In his 1950s heyday, Sen. Joe McCarthy snagged headlines with committee hearings on questions ranging from trivial (“Who promoted Peress?” an Army dentist in New Jersey) to global (“Who lost China?”). The subject was never the point. Uncovering “plots” and “traitors” was.

Darrell Issa is taking us back to that era. No doubt mistakes were made during the chaos of four American deaths in Benghazi, as they almost always are when there are no clear battle lines or enemies, but like McCarthy, Issa is on a mission of prosecution, not investigation.

Now John Boehner, sniffing political paydirt, joins the hunt by calling for release of White House e-mails to breathe new life into an attack on Obama’s reelection and a pre-emptive strike against Hillary Clinton in 2016—-a demagogic twofer if there ever was one.

Prosecutorial slickness has been upgraded since McCarthy’s days of blurting conflicting estimates of Communists in the State Department. Instead of a low-rent hack, we have Issa, the richest man in Congress who is smooth enough to banter regularly with Bill Maher despite iffy Wiki bread crumbs about his own past while amassing a fortune from car alarms.

With help from new aspirants like Marco Rubio and the old team of John McCain and Lindsey Graham, the GOP will wring the Benghazi sponge dry in media that still sees equivalency in two sides of every political argument without weighing their merits.

 In coming days, hearings will continue to produce a string of what blogger Kevin Jones calls “Nothingburgers” while hinting at deep dark plots. Those with long memories will recall that Joe McCarthy eventually ran out of prosecutorial gas and was censured by the Senate.

But his spirit lives on.


Wednesday, May 08, 2013

Paranoid Politics: J. Edgar to LaPierre

Seldom in history has file-keeping been a path to power, but last week’s NRA convention celebrated its chief clerk’s kind of national clout unseen since J. Edgar Hoover bullied the White House and Congress half a century ago.

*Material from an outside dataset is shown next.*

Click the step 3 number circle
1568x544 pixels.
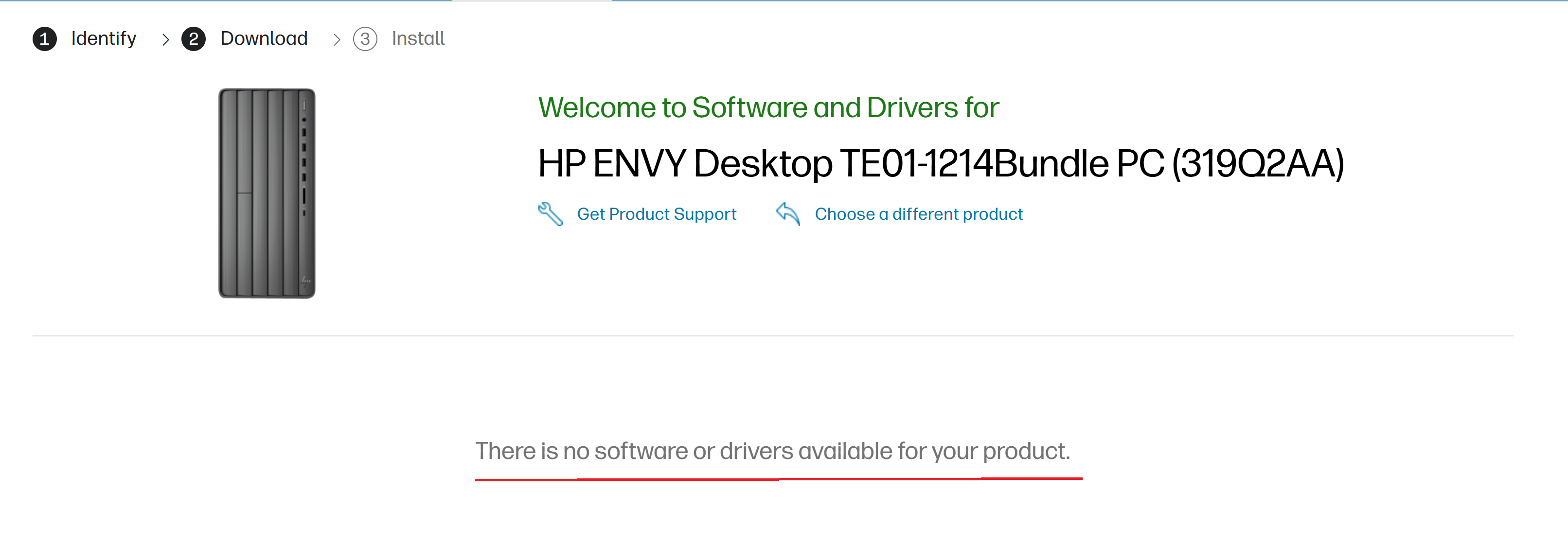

Hoover and Wayne La Pierre, two bombastic file-keepers who rose to control those elected by voters through fear and blackmail, seized and held on to power to push the nation into diametrically opposed directions.

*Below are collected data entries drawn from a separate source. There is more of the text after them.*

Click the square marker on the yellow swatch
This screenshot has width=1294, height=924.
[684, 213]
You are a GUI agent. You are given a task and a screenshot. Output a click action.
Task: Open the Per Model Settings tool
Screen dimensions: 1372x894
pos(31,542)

Hoover exploited anxieties over Cold War spying and domestic crime in a time of economic abundance to fuel paranoia and glorify government, his kind of secret policing, at the expense of civil liberties and individual rights.

LaPierre, in contrast, has taken advantage of economic adversity and lunatic nightmares about a minority President to make government itself the straw-man suppressor of citizens’ freedom to arm themselves with weapons of war.

What they have in common is practice of what historian Richard Hofstadter described as “the paranoid style in American politics,” which prompts a proponent to see “conspiracy in apocalyptic terms--he traffics in the birth and death of whole worlds, whole political orders, whole systems of human values. He is always manning the barricades of civilization...he does not see social conflict as something to be mediated and compromised, in the manner of the working politician.”

Beyond their divergent choice of devils, Hoover and LaPierre share a bone-deep racism, with J. Edgar attempting to hound Martin Luther King into suicide and the NRA pit bull exploiting racial fears about Barack Obama, while stoking anti-Muslim fallout over the Boston bombers.

When the Newtown horror prompted a public outcry over gun violence, the President’s push for the minimal sanity of background checks seemed possible, but with passage of time, a new poll now finds both Republican and Democratic voters saying that the GOP reflects their views on the subject and public desire for gun control waning.

If Clint Eastwood decides to follow his J. Edgar movie with one on LaPierre, he will have a candidate for the lead role in the empty chair he featured at the GOP convention last year.